RECORDS SHOWN Block Start
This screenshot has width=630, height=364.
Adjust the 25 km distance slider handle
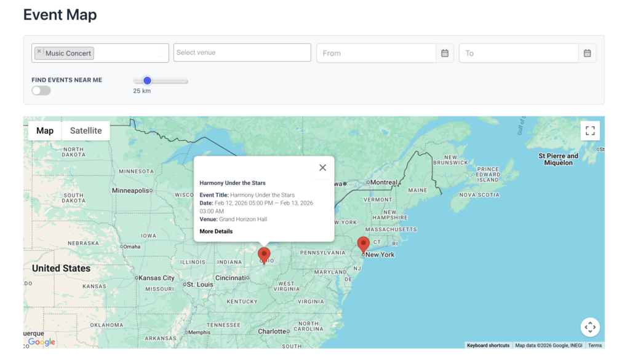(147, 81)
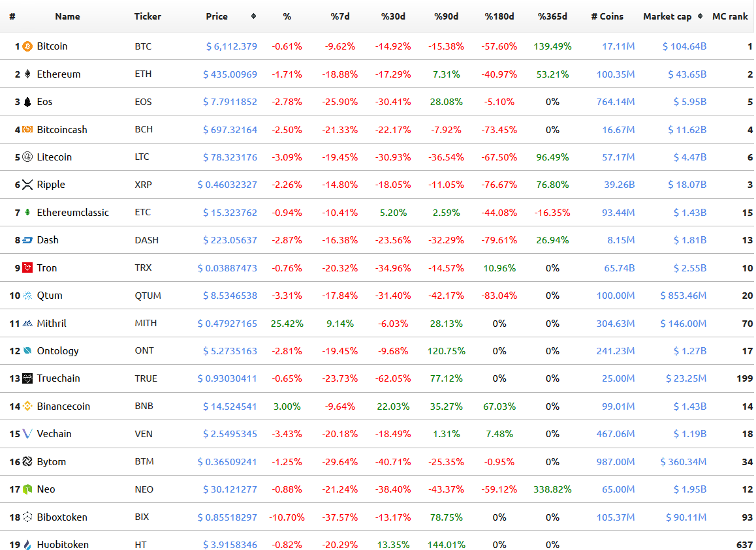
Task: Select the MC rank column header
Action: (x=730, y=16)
RECORDS SHOWN Block End
- **WHAT IS REQUIRED**
Leaving out the pictures, return the records exactly as given.

- **SOLUTION TO THIS TASK**
This screenshot has width=630, height=364.
Adjust the 25 km distance slider handle
(147, 81)
Task: Select the MC rank column header
Action: (x=730, y=16)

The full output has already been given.